Kristina Dahl co-authored this report. She is a senior climate scientist for the Climate & Energy program at the Union of Concerned Scientists. Photo: UCS

It was a made-to-order question for the lead author of the Killer Heat report, Kristina Dahl, a senior climate scientist in our Climate and Energy Program. Kristy, who has a Ph.D. in paleoclimate from a joint Massachusetts Institute of Technology-Woods Hole Oceanographic Institution program, was the associate director of a Rutgers University campus-wide climate change initiative and a long time consultant to UCS before joining UCS full time in 2018.

Q: As global warming increases, is there an upper limit as to how much additional water vapor the atmosphere can hold? – Henry J., Lexington, Kentucky

K.D.: The short answer is no, there is no upper limit that we know of.

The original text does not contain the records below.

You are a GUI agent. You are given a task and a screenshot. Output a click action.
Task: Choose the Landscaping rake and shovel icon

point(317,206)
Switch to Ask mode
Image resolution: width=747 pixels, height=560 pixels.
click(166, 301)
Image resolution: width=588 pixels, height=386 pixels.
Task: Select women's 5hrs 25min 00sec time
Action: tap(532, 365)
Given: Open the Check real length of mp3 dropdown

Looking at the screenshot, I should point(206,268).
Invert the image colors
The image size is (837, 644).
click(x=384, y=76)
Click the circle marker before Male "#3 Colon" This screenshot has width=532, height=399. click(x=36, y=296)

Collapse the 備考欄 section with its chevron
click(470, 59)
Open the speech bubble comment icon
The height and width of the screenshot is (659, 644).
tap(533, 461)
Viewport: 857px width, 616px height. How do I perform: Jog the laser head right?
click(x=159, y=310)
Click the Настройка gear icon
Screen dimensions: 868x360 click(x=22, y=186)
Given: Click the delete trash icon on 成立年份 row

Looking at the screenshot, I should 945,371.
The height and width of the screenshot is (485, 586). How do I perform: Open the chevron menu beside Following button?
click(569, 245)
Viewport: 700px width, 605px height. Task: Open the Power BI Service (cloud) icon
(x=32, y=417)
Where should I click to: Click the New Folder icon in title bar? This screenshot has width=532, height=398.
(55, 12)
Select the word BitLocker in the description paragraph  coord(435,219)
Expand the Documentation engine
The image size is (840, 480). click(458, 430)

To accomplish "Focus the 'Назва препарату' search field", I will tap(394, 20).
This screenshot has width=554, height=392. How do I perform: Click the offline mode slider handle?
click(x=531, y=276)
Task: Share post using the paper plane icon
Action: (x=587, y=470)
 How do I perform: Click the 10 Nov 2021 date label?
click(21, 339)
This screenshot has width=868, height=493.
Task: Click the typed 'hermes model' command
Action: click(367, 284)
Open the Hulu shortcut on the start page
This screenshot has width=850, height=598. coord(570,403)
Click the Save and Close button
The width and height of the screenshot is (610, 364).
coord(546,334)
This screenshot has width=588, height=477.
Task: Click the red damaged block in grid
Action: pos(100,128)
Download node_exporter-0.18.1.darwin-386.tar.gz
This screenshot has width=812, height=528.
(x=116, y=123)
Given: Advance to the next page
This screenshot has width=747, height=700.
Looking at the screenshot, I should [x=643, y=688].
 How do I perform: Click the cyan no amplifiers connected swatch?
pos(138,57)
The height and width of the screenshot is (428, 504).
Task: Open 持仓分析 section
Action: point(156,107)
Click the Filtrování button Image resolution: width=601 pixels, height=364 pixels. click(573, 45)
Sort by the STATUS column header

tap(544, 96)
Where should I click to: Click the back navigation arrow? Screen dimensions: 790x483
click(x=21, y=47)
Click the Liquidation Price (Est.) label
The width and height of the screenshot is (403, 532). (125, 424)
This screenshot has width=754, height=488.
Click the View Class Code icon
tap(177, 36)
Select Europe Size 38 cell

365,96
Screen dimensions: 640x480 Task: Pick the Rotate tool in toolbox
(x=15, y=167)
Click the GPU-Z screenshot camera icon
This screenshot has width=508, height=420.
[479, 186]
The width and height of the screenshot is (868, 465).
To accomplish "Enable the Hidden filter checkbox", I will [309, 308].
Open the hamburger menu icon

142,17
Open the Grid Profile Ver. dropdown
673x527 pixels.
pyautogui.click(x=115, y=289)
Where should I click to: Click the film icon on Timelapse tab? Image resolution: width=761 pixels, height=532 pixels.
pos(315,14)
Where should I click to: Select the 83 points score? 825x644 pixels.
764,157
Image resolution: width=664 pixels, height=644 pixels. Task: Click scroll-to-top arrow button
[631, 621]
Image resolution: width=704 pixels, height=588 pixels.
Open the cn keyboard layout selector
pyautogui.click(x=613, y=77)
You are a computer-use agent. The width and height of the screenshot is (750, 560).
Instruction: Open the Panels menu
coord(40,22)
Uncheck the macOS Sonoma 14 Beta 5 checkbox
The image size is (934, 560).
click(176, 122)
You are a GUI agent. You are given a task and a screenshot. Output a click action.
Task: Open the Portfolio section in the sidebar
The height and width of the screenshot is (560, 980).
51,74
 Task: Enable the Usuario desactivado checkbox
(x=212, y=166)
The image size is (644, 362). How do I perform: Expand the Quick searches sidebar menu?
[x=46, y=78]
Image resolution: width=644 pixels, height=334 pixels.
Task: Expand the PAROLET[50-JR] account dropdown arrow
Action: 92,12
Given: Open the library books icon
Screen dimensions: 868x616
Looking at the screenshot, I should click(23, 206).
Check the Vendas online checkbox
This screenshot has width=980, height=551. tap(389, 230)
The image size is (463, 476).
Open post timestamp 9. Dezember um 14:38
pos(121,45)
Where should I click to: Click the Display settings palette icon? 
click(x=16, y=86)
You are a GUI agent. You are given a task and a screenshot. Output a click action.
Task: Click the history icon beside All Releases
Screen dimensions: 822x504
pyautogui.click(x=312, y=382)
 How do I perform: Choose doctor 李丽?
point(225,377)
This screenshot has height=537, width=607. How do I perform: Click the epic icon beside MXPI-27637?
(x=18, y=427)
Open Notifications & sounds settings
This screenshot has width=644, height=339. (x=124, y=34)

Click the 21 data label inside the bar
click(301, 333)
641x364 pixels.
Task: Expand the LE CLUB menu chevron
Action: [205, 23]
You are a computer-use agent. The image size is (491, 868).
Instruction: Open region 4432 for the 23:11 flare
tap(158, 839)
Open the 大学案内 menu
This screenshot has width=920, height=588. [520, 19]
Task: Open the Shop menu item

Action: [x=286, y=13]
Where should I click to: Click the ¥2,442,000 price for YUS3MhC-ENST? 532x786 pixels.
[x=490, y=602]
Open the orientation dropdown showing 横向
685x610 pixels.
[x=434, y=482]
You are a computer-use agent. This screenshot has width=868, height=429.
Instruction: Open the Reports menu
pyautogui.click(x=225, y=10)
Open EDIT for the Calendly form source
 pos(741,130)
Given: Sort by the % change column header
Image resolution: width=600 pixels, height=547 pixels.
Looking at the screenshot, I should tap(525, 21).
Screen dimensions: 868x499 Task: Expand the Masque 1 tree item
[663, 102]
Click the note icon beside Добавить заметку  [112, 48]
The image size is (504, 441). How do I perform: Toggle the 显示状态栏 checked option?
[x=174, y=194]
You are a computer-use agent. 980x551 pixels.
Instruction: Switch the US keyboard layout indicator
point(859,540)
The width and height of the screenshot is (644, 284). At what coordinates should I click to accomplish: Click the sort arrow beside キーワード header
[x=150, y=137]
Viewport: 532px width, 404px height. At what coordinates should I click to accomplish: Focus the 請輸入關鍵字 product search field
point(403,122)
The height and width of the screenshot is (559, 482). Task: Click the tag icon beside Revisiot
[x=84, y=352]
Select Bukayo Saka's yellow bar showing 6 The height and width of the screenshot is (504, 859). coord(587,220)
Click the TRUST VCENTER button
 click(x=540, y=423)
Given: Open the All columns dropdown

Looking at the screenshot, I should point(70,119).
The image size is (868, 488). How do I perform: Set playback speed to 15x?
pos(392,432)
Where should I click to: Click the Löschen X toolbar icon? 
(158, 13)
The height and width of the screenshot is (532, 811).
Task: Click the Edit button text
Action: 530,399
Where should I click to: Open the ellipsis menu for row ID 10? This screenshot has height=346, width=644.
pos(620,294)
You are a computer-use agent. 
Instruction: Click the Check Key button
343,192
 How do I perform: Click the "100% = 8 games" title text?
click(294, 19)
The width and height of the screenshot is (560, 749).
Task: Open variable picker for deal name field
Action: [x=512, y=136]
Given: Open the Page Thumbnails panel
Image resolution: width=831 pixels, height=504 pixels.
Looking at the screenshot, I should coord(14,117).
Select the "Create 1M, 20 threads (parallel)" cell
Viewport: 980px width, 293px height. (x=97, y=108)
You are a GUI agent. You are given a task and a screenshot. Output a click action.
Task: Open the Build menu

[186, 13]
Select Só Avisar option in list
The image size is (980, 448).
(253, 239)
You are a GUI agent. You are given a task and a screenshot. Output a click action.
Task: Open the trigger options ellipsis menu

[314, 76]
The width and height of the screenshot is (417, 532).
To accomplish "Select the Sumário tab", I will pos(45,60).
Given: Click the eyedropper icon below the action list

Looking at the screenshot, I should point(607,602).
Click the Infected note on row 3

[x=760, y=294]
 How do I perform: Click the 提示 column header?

But the long answer is that it’s a bit more complicated.

Experiments have shown that air can continue to accumulate water vapor at temperatures well above what we expect with global warming. As the atmosphere warms, a few things happen: Evaporation from bodies of water increases, which adds water vapor to the atmosphere, and water molecules in the air become energized and start moving faster. Energized water molecules are less likely to condense, so it is often said that warm air can “hold” more water vapor.

Condensation tends to happen around particles—such as dust and salt—in the atmosphere. There are enough particles that humidity typically doesn’t exceed 100 percent, though it theoretically could in completely pure air, before water molecules start to condense. That said, the amount of water vapor it takes to reach 100 percent humidity depends on the air temperature.

E.N.: What difference does humidity make?

K.D.: When your body’s cooling system is trying to cope with a hot day, humidity makes all the difference. People sweat to release heat, because when sweat evaporates, it has a cooling effect. A breeze or a fan can help us to cool down by quickening the pace of that evaporation. But humidity in the air around us limits sweat evaporation and reduces the associated cooling effect. So high temperature and humidity cause our bodies to accumulate heat. For this reason, weather forecasters often talk about the heat index—or the “feels like” temperature—which is a combined measure of temperature and a measure of humidity or “relative humidity.”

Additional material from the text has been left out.